Currently I am at Microsoft as part of the AeGIS team, researching and defining Responsible AI (RAI) standards and best practices for Generative AI and agentic application development, translating ORA policy and SDL requirements into actionable engineering guidance.
In a previous role, I was the Senior Technical Writer at Prefect.io, writing, designing, and publishing user guides, tutorials, and API documentation for the Prefect open-source Python dataflow orchestration engine and Prefect Cloud service. I supervised and wrote most of the Prefect documentation up to Prefect v2.8.4.

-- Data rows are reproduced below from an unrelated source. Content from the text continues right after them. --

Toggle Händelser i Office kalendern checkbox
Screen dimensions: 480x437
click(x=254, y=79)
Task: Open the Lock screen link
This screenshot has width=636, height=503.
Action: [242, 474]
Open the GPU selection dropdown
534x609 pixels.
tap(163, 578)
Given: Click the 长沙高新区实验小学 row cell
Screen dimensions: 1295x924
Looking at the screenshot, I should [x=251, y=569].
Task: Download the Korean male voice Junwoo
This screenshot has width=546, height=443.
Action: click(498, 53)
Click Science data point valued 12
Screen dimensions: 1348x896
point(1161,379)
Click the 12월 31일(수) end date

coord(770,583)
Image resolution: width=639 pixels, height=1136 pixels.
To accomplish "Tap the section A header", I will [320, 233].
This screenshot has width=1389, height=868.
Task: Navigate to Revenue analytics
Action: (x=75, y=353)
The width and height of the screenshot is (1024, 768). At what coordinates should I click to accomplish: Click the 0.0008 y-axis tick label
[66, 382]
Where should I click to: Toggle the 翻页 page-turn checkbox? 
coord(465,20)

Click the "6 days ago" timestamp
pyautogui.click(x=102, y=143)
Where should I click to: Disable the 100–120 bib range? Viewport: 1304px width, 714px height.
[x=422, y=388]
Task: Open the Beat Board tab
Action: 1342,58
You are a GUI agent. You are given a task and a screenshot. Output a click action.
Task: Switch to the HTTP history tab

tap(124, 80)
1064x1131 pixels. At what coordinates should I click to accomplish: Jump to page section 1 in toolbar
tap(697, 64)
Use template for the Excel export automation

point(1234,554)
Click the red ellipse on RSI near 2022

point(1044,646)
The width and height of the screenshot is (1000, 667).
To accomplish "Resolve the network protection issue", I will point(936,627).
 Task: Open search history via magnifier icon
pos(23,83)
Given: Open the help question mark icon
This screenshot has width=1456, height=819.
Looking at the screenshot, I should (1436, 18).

Here’s an example of the kind of feedback we earned through a focus on delivering quality documentation experiences for users:
I also made significant contributions to the Pydantic 2 documentation.
Experiments in AI-enabled writing
From late 2024 through the end of 2025, I started, coded, and ran an experimental news summarization newsletter: The Newsie Project.
The Newsie Project explored whether GenAI tools were capable of providing accurate and insightful summarization of breaking news across six or more leading news outlets. What are the key points of a story? What unique highlights do individual newsrooms reveal? How do the stories disagree on details for framing?
I spoke to GNAT-TV’s News Director, Andrew McKeever, about The Newsie Project on his Press Pass show.
Writing portfolio
Working on Microsoft’s AeGIS team on Responsible AI (RAI) standards and best practices has involved translating internal RAI standards to public best practices:
- Threat modeling AI applications (Microsoft Security Blog)
- Observability for AI Systems: Strengthening visibility for proactive risk detection (Microsoft Security Blog)
- Identify risk for autonomous agentic AI systems (Microsoft Secure Future Initiative)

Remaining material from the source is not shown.